== Dataset excerpts ==

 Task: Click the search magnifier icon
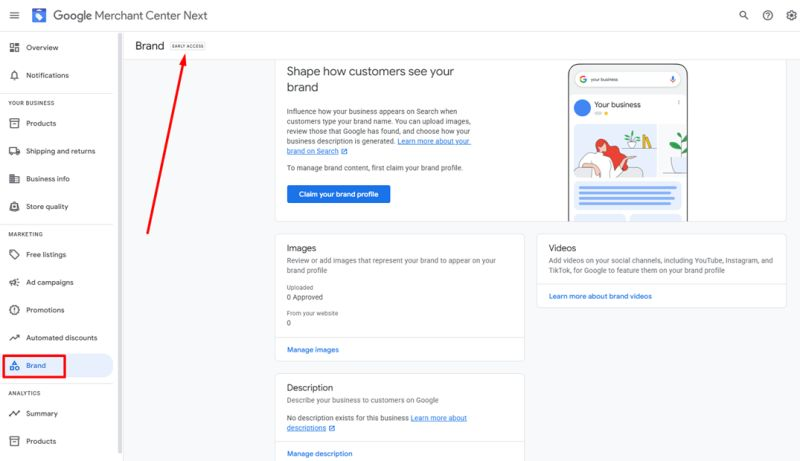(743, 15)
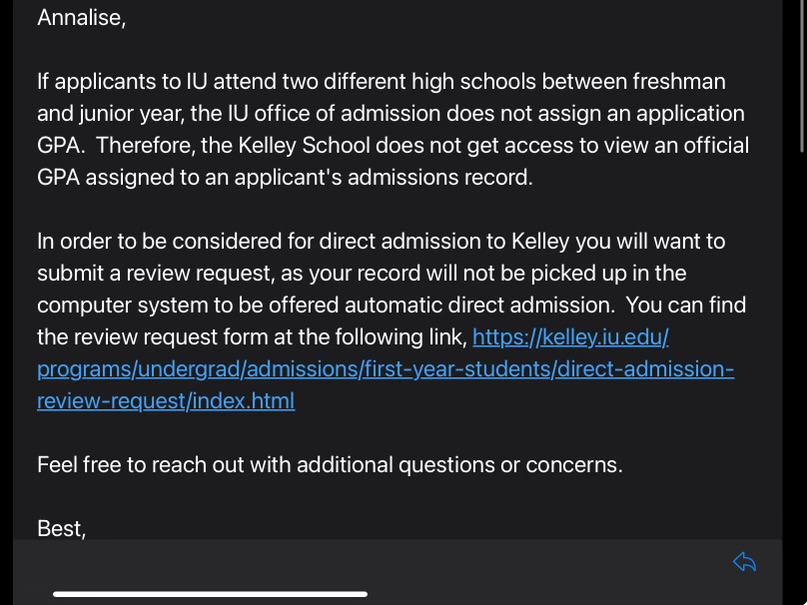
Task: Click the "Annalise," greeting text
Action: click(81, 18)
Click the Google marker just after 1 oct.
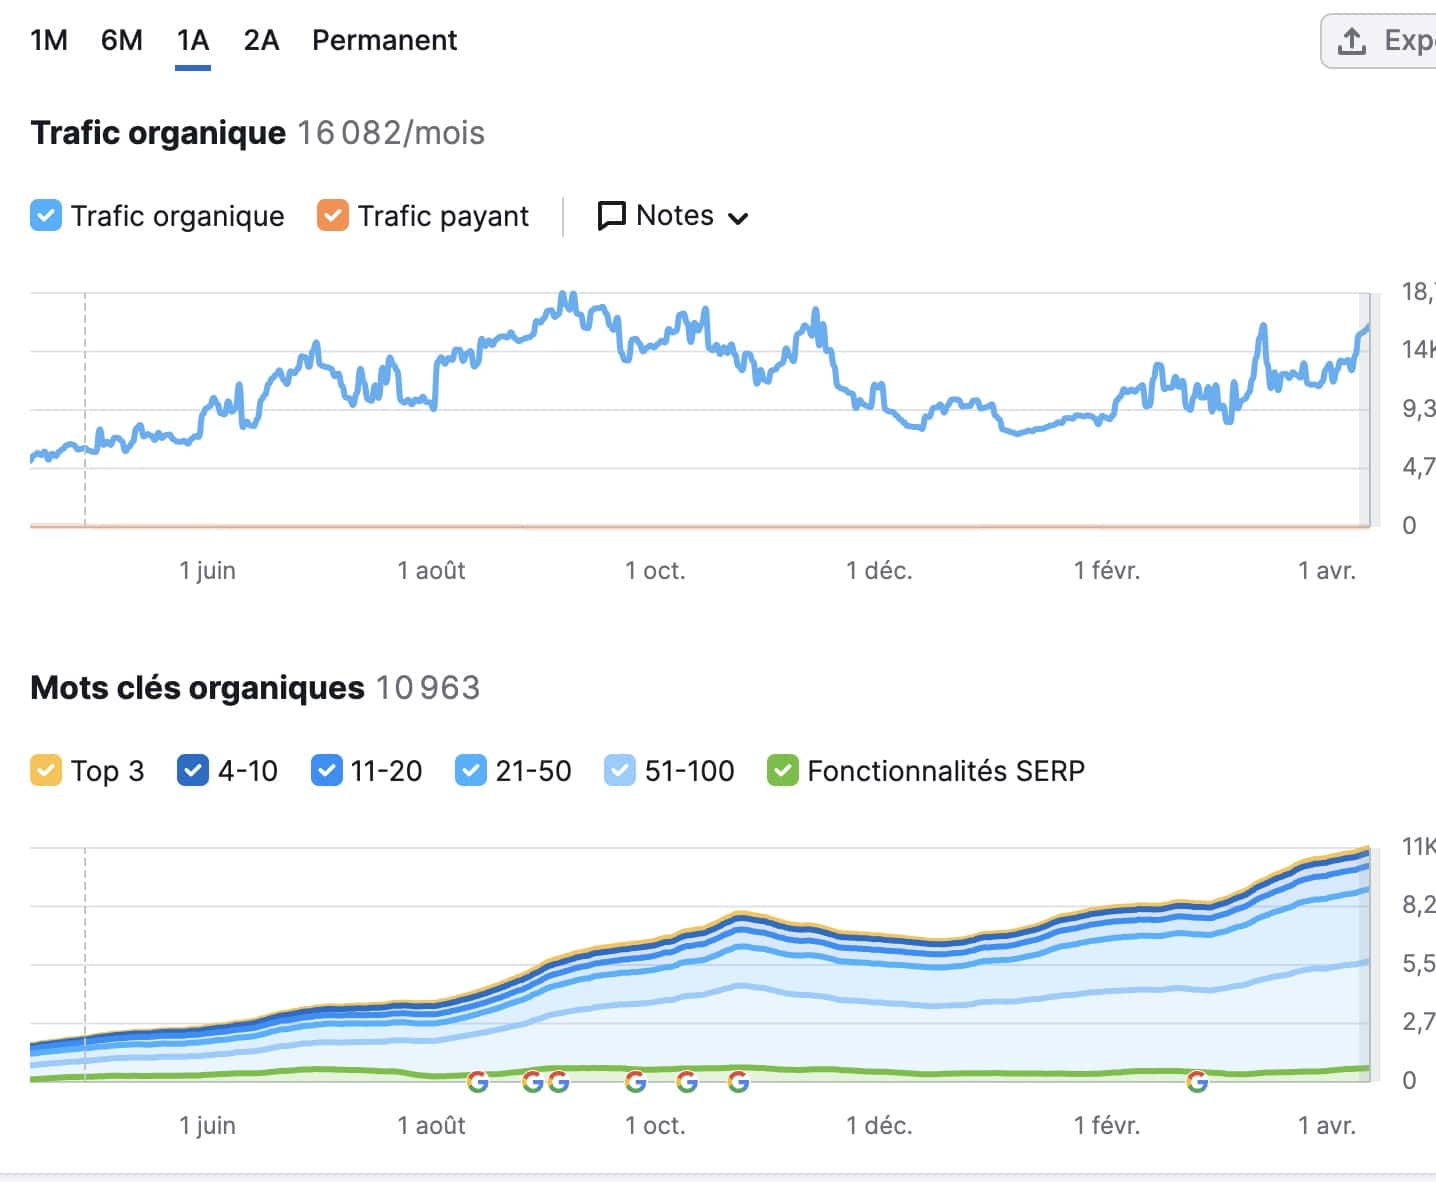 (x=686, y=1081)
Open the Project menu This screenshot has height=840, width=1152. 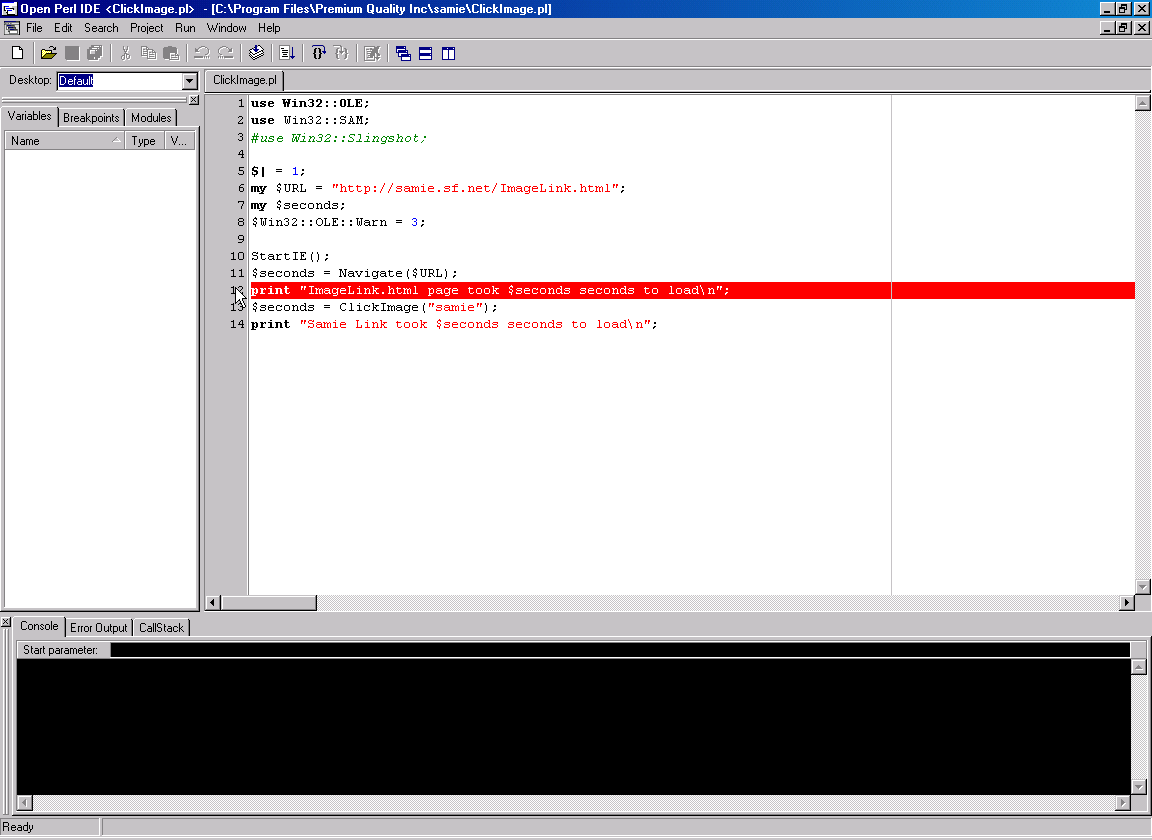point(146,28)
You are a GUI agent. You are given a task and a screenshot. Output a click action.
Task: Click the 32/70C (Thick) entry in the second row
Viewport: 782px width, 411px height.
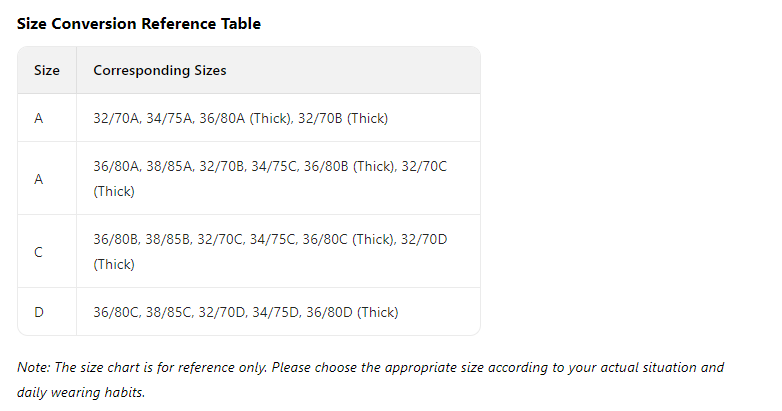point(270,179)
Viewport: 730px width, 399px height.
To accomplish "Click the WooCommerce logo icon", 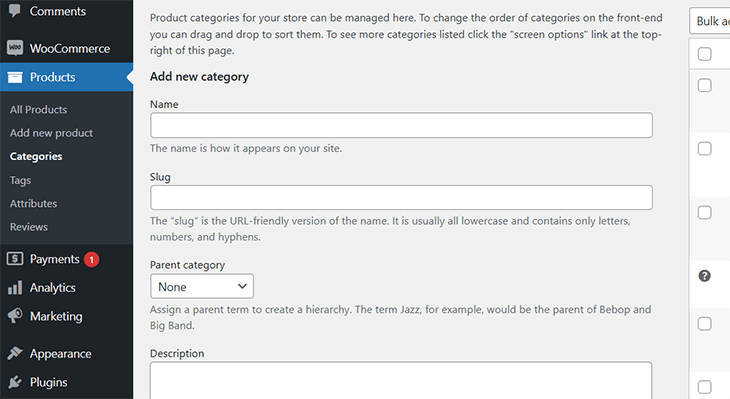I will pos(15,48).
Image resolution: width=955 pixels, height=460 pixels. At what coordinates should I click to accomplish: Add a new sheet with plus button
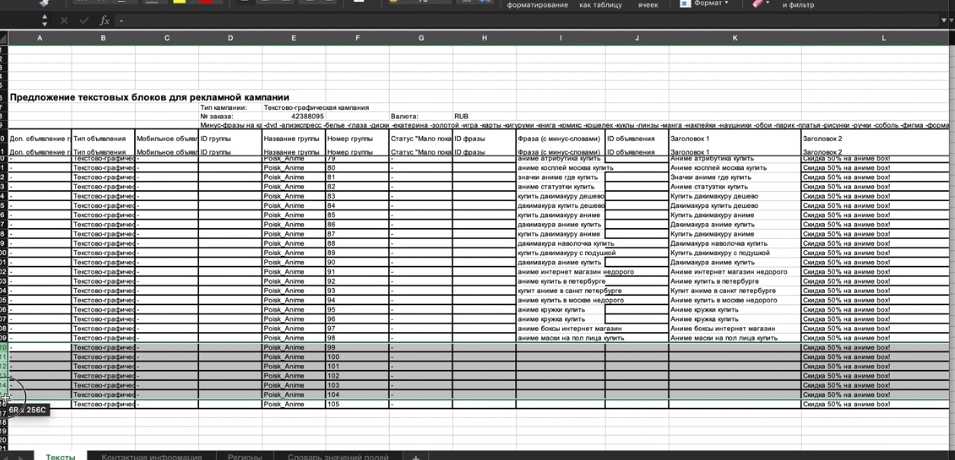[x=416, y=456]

===

Exercise directions
Write out, unchanged, the entries between the lines holding "You are a GUI" and "point(270,179)", inclusive, leaving the pictures out of your answer.

Reply
You are a GUI agent. You are given a task and a screenshot. Output a click action.
Task: Click the 32/70C (Thick) entry in the second row
Viewport: 782px width, 411px height.
point(270,179)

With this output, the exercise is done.